* **PROBLEM STATEMENT**
Taking the records below, count the lines in which "metric" appears and supply only the count.

* **MATERIAL SHOWN**
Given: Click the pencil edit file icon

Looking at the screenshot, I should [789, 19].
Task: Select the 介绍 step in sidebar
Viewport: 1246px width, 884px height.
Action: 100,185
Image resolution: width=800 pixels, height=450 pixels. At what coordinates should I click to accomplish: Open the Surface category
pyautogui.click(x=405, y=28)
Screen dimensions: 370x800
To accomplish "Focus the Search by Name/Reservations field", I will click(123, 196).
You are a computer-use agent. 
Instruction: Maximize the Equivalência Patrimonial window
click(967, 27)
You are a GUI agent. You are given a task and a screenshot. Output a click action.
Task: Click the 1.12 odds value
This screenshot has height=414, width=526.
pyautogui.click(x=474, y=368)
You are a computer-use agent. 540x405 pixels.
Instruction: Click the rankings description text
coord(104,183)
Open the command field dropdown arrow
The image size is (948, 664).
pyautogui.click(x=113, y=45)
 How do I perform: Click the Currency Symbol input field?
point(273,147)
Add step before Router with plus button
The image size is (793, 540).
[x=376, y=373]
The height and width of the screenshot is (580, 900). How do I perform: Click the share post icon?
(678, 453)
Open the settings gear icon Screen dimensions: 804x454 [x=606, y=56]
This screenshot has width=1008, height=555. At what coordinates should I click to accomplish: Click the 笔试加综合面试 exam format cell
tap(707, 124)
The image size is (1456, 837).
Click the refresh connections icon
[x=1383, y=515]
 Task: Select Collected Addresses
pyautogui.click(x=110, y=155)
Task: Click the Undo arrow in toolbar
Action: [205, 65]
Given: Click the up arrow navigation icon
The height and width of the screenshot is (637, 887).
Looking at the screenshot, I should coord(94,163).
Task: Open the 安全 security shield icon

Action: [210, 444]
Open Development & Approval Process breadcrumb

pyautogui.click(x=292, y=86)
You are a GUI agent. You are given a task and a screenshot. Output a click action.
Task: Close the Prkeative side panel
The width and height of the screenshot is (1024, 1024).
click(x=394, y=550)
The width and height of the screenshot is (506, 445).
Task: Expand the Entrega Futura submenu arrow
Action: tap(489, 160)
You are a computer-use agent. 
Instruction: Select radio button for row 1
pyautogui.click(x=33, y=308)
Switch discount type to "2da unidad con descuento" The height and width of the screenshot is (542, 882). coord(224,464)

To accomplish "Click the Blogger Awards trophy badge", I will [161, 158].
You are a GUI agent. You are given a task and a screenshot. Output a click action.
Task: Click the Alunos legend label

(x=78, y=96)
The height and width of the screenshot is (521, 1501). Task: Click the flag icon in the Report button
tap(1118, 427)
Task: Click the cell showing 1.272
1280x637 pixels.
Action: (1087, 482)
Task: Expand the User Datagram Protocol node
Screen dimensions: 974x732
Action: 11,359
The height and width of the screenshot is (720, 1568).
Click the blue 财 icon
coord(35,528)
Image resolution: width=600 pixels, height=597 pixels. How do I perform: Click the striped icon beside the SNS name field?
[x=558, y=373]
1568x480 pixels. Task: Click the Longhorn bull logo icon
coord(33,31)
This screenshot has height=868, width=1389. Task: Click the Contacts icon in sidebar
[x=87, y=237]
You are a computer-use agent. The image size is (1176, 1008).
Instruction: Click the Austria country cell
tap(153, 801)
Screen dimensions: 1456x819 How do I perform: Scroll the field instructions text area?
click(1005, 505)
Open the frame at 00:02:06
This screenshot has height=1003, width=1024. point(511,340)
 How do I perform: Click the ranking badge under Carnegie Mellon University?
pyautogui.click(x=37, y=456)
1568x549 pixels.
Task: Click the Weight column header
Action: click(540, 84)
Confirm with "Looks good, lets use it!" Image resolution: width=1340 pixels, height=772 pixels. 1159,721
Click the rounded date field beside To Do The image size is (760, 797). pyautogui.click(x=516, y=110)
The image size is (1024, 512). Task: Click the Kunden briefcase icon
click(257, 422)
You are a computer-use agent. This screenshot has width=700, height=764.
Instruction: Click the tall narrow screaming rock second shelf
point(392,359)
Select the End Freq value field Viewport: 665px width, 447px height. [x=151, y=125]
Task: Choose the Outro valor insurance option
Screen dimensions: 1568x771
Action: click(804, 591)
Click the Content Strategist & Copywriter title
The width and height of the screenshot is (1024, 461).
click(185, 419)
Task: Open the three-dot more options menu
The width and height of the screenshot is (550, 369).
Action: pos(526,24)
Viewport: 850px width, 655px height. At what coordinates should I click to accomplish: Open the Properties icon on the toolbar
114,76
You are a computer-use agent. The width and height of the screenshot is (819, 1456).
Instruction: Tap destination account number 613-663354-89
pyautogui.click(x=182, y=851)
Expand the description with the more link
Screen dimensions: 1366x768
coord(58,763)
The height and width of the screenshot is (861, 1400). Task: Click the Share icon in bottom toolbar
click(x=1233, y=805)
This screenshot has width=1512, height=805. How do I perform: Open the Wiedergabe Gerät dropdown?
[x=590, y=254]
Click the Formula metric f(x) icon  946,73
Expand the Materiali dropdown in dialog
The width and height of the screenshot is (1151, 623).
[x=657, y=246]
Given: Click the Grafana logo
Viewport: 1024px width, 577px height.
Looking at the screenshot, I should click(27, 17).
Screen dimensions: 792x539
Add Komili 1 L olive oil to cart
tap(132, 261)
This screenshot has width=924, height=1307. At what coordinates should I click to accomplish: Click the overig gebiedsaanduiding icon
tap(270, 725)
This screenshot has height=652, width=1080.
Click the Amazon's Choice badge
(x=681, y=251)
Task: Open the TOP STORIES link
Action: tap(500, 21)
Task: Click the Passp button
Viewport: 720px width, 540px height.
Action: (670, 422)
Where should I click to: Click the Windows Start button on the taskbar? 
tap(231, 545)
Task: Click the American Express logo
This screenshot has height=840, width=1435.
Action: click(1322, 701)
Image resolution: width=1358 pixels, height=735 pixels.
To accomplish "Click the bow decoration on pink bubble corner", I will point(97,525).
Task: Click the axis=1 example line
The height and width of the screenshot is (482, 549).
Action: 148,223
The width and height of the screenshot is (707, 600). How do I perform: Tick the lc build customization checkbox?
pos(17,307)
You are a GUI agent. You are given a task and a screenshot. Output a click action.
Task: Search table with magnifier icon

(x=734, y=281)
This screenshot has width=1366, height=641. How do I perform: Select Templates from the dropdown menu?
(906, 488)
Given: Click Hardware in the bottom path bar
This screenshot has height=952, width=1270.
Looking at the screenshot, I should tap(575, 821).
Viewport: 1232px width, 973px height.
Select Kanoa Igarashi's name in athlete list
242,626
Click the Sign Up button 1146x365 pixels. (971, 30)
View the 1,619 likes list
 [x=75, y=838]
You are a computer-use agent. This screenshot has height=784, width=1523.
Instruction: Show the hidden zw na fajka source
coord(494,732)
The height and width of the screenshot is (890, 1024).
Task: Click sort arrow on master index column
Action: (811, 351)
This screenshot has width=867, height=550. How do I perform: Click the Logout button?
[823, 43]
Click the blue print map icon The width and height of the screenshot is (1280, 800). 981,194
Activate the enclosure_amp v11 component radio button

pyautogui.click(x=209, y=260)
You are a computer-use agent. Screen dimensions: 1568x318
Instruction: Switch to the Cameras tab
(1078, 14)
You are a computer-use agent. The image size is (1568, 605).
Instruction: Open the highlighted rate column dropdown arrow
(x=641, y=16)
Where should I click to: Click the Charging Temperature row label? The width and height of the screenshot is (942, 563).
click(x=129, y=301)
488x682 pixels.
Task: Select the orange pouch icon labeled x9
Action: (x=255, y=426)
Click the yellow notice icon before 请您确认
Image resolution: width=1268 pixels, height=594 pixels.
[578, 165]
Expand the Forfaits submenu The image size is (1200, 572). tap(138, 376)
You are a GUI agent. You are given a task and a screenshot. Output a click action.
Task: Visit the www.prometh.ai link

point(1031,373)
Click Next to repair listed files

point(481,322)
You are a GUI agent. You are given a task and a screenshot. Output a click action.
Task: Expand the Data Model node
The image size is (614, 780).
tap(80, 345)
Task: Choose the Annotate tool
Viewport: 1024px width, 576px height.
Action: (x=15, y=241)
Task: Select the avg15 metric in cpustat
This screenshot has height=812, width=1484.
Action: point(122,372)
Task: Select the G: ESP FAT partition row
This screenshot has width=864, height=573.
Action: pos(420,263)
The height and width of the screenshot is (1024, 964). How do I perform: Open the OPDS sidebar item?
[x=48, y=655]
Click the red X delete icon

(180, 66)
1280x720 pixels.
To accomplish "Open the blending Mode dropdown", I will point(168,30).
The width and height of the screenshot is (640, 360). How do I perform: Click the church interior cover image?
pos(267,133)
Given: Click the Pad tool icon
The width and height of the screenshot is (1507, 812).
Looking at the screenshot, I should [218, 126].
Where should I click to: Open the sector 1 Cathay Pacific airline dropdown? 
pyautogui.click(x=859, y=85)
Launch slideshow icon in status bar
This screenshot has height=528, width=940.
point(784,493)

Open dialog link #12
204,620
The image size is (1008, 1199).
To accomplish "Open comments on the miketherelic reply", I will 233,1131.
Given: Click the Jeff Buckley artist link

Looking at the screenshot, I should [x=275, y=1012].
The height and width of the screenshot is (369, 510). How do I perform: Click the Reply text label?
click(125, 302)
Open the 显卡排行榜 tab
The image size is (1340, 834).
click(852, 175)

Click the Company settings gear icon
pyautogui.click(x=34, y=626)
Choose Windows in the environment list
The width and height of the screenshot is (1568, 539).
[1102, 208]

* **WRITTEN RESPONSE**
2